Ambiente e bonifica

Approvata mozione per l’ex Sitoco, ora attesa dal Ministero

La Commissione regionale ha riscritto una mozione per la bonifica dell'area ex Sitoco, ora si attende il finanziamento ministeriale.

Approvata mozione per l’ex Sitoco, ora attesa dal Ministero

Firenze. La Commissione competente in materia ambientale del Consiglio regionale ha approvato all’unanimità una mozione riguardante l’area dell’ex Sitoco di Orbetello.
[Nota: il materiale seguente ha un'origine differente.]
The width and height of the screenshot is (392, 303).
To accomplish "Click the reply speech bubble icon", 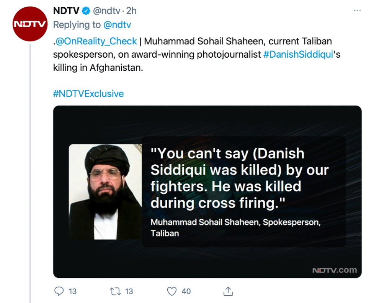I will (x=59, y=291).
La consigliera regionale Lidia Bai (Pd), componente della IV Commissione “Ambiente, territorio, mobilità, infrastrutture”, ha sottolineato che si tratta di un testo riscritto e condiviso, frutto di un lavoro approfondito del gruppo Pd, e non di una semplice controfirma su una mozione presentata dall’opposizione, che è stata successivamente ritirata.
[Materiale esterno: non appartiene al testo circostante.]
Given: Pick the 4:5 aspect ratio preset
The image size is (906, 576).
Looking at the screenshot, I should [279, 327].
Bai ha chiarito che la mozione inizialmente proposta dall’opposizione tendeva a addossare alla Regione la responsabilità dei ritardi, mentre questi dipendono dai passaggi ancora in capo al Ministero. “Abbiamo chiesto di rinviare la prima mozione in Commissione e di approfondirla proprio per fotografare con precisione la situazione”, ha spiegato Bai. “La Regione ha fatto la propria parte e i progetti sono pronti, ma la procedura di assegnazione delle risorse è ancora da concludere e manca il via libera definitivo”.

Finanziamenti e progetti

L’Accordo di Programma del 2018 vale oltre 34,5 milioni di euro. I progetti per la bonifica e la messa in sicurezza delle aree contaminate, sia a terra che in laguna, sono pronti e attualmente all’esame del Mase per l’approvazione definitiva. Nel gennaio 2026, il Ministero ha avviato la procedura per assegnare alla Regione circa 9,5 milioni di euro a copertura parziale degli interventi.
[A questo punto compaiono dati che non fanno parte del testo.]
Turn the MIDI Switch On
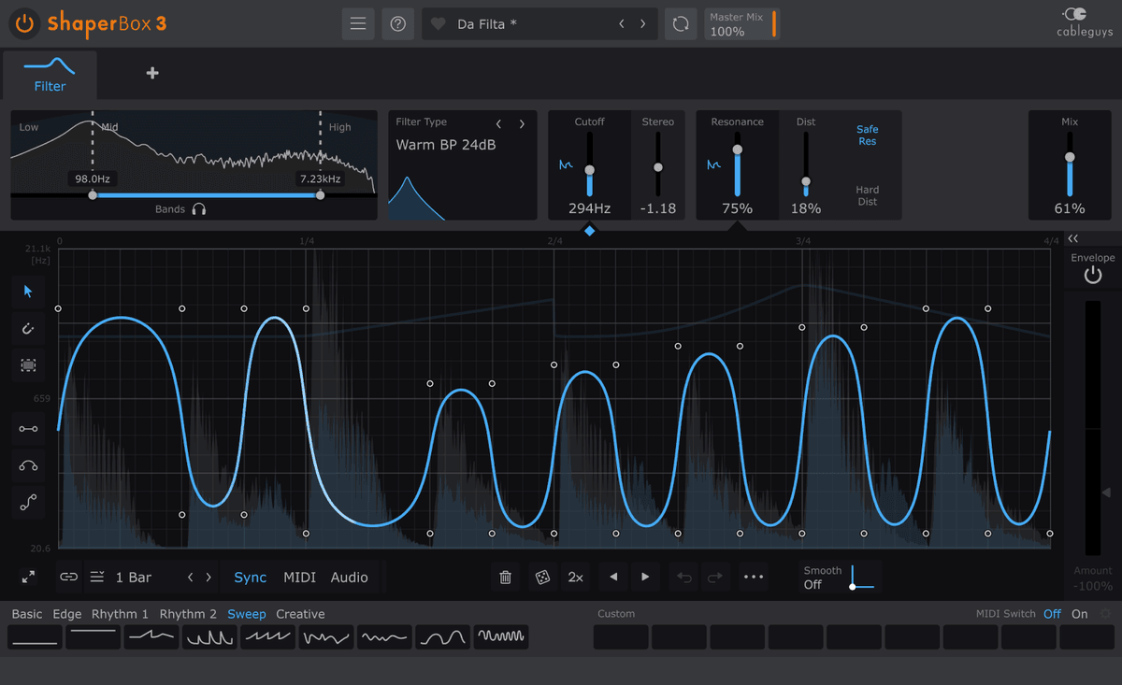 click(x=1079, y=614)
Bai ha concluso affermando che “parliamo di un luogo fragile e di grande pregio ambientale”. La mozione è stata approvata all’unanimità, nell’interesse primario del territorio e delle sue comunità. L’auspicio è che questa condivisione d’intenti verso la bonifica dell’area continui e che il Ministero, attualmente in ritardo nell’approvazione e nel finanziamento dei progetti, si attivi al più presto.